[Text passage]:
Across the East River from New York City sprawled another great metropolis, Brooklyn. In the late 1850's, Manhattan was linked to Long Island only by ferries, and the independent City of Brooklyn had the third largest population in the United States. A movement was afoot in Brooklyn to make a sizable public park, similar to that in its sister city, and also a number of satellite parks. At the solicitation of the citizens, the Legislature of the State of New York passed an act on 18 April 1859: "To Authorize, the Selection and Location of Certain Grounds for Public Parks, and also for a Parade Ground for the City of Biooklyn." Fifteen commissioners were appointed to choose suitable sites, and on 3 February 1860 they submitted their recommendations. These included four major reserves: one was in Brooklyn proper, the second at Ridgewood, the third at Bay Ridge, and the fourth at New Lots. Three small local parks also were mentioned, one being a block on Brooklyn Heights bounded by Remsen, Furman and Montague streets, and Montague Terrace, to be set aside because of its superlative view of the harbor.

Viele's plan for Prospect Park, 1861. (Annual Reports of the Brooklyn Park Commissioners)

The largest and by far the most important of the seven proposals was referred to as Mount Prospect Park. Its name came from the bill on which the reservoir was located, near the intersection of Flatbush Avenue and present Eastern Parkway. The commissioners stressed that it was expedient for the purity of the water to retain undeveloped ground around the reservoir; and, as with the recommendation for the small park on Brooklyn Heights, they made a case for the vista from Prospect Hill, which overlooked the eastern part of Kings County, Brooklyn, Jamaica Bay, New York, the harbor, the New Jersey shore, and the Narrows and adjoining slope of Staten Island. The park was to consist of 320 acres, bounded by Washington Avenue from Warren to Montgomery streets, then following the Flatbush township line south-southwesterly to a point now in Prospect Park about equidistant from the three sites of the Nethermead Arches, and Lullwater and Terrace bridges, then west-northwest along 9th Street to Tenth Avenue (approximately the site of the Tennis House), then along Tenth Avenue to 3rd Street (northeast corner of the Litchfield Villa lot), then over to Ninth Avenue (Prospect Park West), then north-northeast to Flatbush Avenue, a short distance along this thoroughfare (crossing what is currently Grand Army Plaza) to Vanderbilt Avenue, four blocks north to Warren Street, and back to the beginning at its intersection with Washington Avenue. The area designated took in most of the present grounds of the Brooklyn Botanic Garden, all of the Museum, Library and old reservoir, and almost as much land lying due north, plus about two-fifths of the final Prospect Park precinct. The committee justified the economics of the park venture with the argument that the increased value of real estate in the vicinity would bring in greater tax returns to counterbalance the expenditure. They buttressed it with the humanitarian appeal that: "The intense activity and the destructive excitement of business life as here conducted, imperatively demands these public places for exercise and recreation"; and they noted that, although not centrally located in Brooklyn, Mount Prospect Park would be easily accessible "to the masses of our people," either "on foot or the cheap railroad lines."

[What you will do]:
1. According to the passage on Brooklyn's parks, on what date did the fifteen commissioners submit their recommendations?
2. Condense the paragraph of the passage on Brooklyn's parks that begins "Across the East River from New York City" into a bulleted list that keeps its main facts.
The rows that follow are independent material and are not connected to the passage on Brooklyn's parks.

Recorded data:
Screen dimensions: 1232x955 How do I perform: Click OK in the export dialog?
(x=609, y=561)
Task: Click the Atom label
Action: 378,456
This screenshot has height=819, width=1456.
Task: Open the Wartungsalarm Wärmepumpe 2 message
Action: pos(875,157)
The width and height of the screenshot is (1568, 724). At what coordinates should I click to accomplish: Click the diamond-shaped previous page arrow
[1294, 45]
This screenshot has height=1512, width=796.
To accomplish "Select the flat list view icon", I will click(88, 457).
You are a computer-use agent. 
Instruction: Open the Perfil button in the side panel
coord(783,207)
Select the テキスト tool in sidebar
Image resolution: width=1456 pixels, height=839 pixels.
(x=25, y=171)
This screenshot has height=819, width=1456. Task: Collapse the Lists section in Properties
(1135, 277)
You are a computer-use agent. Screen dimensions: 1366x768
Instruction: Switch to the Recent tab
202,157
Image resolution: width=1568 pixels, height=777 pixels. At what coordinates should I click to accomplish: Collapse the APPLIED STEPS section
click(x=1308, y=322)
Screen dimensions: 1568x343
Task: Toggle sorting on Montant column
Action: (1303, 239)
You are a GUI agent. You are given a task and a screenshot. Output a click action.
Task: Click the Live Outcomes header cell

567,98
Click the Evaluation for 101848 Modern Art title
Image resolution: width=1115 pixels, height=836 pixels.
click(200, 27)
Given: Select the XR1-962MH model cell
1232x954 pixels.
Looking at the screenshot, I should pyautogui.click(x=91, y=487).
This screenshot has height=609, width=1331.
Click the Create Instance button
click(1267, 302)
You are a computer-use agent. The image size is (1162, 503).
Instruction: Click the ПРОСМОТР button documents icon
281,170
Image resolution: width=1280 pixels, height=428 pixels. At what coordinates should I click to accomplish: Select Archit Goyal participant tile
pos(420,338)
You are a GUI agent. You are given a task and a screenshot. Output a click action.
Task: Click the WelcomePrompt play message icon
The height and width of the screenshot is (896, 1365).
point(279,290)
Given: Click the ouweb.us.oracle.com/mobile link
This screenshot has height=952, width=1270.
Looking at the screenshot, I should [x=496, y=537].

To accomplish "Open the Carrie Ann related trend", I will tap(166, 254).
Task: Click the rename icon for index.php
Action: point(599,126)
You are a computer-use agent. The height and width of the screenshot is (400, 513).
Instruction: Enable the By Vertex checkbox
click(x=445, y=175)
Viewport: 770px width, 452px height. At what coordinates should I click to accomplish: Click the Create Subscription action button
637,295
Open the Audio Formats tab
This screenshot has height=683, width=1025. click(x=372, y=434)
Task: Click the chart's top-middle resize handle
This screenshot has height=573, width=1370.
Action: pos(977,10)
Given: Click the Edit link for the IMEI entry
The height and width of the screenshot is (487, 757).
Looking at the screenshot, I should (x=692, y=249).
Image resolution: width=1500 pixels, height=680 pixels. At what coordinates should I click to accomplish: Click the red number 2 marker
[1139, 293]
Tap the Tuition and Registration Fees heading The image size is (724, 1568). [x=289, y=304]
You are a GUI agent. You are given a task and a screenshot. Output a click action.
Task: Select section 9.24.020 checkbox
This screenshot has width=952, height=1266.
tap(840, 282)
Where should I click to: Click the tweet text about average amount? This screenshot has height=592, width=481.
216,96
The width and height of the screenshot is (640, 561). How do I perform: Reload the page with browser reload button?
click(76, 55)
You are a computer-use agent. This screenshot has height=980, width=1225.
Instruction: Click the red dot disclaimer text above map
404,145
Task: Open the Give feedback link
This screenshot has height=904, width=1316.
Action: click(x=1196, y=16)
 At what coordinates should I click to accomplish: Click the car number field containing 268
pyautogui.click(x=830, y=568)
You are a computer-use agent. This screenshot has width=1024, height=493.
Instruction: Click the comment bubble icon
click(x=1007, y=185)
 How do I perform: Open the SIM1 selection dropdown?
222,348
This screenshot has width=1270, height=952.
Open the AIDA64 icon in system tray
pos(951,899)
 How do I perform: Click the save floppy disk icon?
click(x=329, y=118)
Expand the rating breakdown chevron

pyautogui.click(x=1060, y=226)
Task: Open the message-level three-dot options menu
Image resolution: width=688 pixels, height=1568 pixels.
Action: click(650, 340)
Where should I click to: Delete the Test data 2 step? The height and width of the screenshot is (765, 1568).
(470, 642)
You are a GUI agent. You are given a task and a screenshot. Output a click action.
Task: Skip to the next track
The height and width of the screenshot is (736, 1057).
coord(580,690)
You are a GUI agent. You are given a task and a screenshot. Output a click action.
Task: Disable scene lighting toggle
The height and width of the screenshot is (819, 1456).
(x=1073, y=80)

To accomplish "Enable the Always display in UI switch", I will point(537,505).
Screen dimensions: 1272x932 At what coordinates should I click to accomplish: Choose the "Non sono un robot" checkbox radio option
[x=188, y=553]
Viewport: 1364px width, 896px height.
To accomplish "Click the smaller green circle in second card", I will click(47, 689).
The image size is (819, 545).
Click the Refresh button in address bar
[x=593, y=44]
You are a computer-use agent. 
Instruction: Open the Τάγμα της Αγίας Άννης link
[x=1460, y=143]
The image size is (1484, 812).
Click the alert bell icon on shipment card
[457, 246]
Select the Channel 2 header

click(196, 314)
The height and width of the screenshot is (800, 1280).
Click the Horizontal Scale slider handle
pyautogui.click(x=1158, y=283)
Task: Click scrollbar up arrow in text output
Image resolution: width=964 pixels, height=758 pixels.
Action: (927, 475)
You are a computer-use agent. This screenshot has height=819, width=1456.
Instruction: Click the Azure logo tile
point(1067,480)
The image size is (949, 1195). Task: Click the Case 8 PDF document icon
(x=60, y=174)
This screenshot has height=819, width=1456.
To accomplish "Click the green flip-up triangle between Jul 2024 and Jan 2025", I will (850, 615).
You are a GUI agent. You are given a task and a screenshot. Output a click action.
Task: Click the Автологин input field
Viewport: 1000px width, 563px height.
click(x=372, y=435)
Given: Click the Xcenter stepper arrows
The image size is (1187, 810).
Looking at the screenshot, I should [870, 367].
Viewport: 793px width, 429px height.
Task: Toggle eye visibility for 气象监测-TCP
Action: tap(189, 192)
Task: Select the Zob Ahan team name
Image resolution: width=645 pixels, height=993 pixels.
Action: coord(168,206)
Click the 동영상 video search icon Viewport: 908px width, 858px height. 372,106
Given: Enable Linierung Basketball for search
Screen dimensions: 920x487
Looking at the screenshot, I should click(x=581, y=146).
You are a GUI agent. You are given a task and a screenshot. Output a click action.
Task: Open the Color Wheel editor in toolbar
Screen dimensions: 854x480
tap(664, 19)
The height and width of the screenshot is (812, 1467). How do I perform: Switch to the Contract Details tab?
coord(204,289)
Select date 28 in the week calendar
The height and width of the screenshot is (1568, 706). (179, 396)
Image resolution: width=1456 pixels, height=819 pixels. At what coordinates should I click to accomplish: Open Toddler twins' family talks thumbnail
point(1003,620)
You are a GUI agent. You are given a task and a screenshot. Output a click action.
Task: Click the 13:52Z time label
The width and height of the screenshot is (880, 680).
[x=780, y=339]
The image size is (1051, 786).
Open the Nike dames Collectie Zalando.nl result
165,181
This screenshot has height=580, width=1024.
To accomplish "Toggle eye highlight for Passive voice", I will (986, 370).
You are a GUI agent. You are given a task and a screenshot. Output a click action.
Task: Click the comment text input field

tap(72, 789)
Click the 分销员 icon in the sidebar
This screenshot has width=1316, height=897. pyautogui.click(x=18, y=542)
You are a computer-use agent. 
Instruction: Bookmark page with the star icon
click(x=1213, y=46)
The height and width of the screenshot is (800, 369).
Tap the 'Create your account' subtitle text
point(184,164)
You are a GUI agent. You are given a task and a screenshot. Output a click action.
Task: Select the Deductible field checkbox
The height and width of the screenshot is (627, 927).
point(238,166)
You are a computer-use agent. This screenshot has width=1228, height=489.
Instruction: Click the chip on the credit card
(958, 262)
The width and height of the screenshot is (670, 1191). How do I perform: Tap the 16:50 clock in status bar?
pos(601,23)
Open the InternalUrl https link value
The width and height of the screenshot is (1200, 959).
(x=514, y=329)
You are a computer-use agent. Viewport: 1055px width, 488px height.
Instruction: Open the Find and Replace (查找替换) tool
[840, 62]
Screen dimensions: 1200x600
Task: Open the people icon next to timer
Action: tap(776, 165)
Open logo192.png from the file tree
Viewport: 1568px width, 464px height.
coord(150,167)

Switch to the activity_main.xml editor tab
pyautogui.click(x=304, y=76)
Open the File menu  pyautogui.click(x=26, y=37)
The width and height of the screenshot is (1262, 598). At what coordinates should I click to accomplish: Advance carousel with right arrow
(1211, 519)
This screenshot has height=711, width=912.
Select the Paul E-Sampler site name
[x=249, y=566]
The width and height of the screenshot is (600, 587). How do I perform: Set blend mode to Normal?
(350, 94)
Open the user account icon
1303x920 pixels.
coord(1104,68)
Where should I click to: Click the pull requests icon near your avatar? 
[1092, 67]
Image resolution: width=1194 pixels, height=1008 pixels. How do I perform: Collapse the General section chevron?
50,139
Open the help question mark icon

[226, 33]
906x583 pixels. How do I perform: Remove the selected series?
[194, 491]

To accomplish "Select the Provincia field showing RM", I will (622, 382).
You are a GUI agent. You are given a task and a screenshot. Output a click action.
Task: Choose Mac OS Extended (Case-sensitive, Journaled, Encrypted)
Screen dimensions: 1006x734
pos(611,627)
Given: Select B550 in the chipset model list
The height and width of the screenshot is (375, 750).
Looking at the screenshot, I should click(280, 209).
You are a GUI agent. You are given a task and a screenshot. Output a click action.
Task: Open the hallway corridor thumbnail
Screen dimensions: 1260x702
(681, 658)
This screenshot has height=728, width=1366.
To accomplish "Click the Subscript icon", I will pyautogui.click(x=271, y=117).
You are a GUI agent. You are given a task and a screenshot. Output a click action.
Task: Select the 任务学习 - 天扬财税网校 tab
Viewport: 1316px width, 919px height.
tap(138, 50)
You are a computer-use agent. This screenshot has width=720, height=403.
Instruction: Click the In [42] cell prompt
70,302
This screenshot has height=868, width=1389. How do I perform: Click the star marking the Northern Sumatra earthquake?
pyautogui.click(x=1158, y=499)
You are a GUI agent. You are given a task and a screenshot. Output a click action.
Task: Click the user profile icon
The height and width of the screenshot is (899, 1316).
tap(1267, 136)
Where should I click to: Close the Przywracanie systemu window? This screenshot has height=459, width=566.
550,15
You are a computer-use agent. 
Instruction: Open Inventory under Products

[Worked solutions]:
1. 3 February 1860

2.
- In the late 1850s, ferries were the only link between Manhattan and Long Island.
- The independent City of Brooklyn had the third largest population in the United States.
- A movement in Brooklyn sought a large public park like New York's, along with several satellite parks.
- At the citizens' request, the New York State Legislature passed an act on 18 April 1859 authorizing the selection of park grounds and a parade ground for Brooklyn.
- Fifteen commissioners were appointed to choose sites and submitted their recommendations on 3 February 1860.
- The recommendations included four major reserves: in Brooklyn proper, at Ridgewood, at Bay Ridge, and at New Lots.
- Three small local parks were also mentioned. One was a block on Brooklyn Heights bounded by Remsen, Furman and Montague streets and Montague Terrace, chosen for its superlative view of the harbor.